PROBLEM REQUIREMENTS ▸
Only the lines from the one containing "Where should I" through the end of the material should be printed, exactly as they appear. Leave out pictures.

::::::::

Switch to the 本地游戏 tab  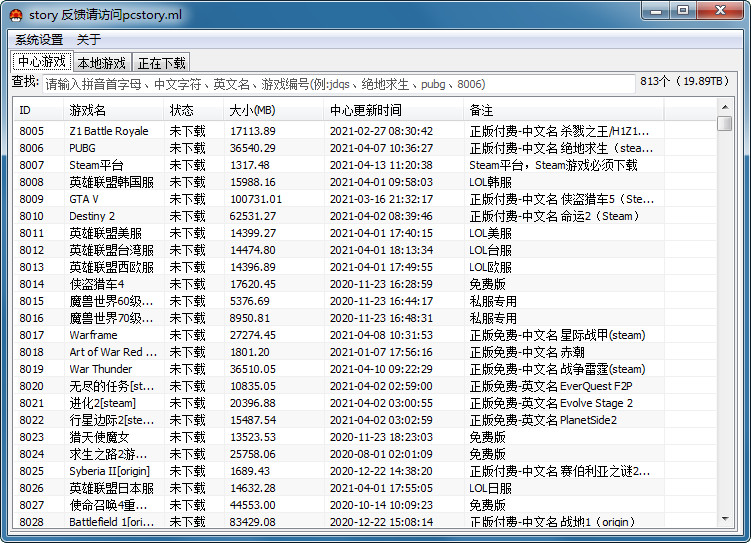coord(102,63)
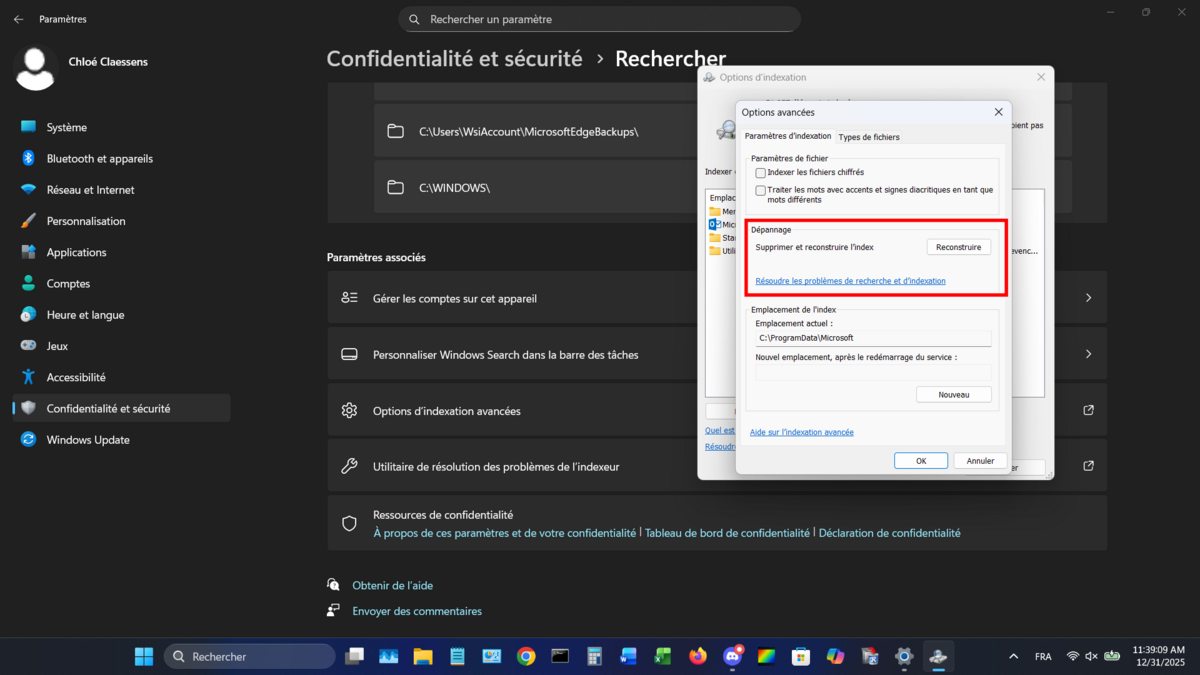Open Firefox from the taskbar
Image resolution: width=1200 pixels, height=675 pixels.
[698, 657]
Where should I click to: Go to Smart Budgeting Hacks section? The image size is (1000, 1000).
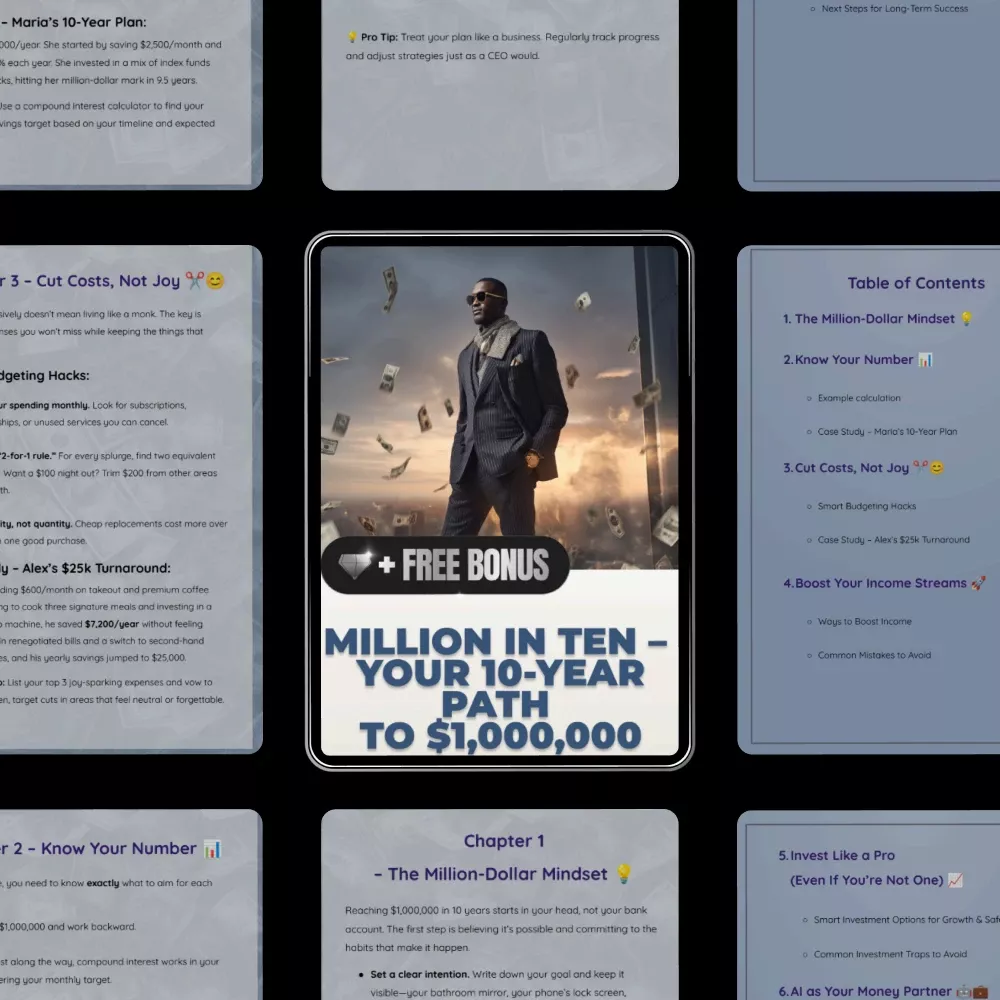[x=866, y=506]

::::::::

ANSWER BOX ▸
Where should I click to: Go to Smart Budgeting Hacks section? The image size is (1000, 1000).
[x=866, y=506]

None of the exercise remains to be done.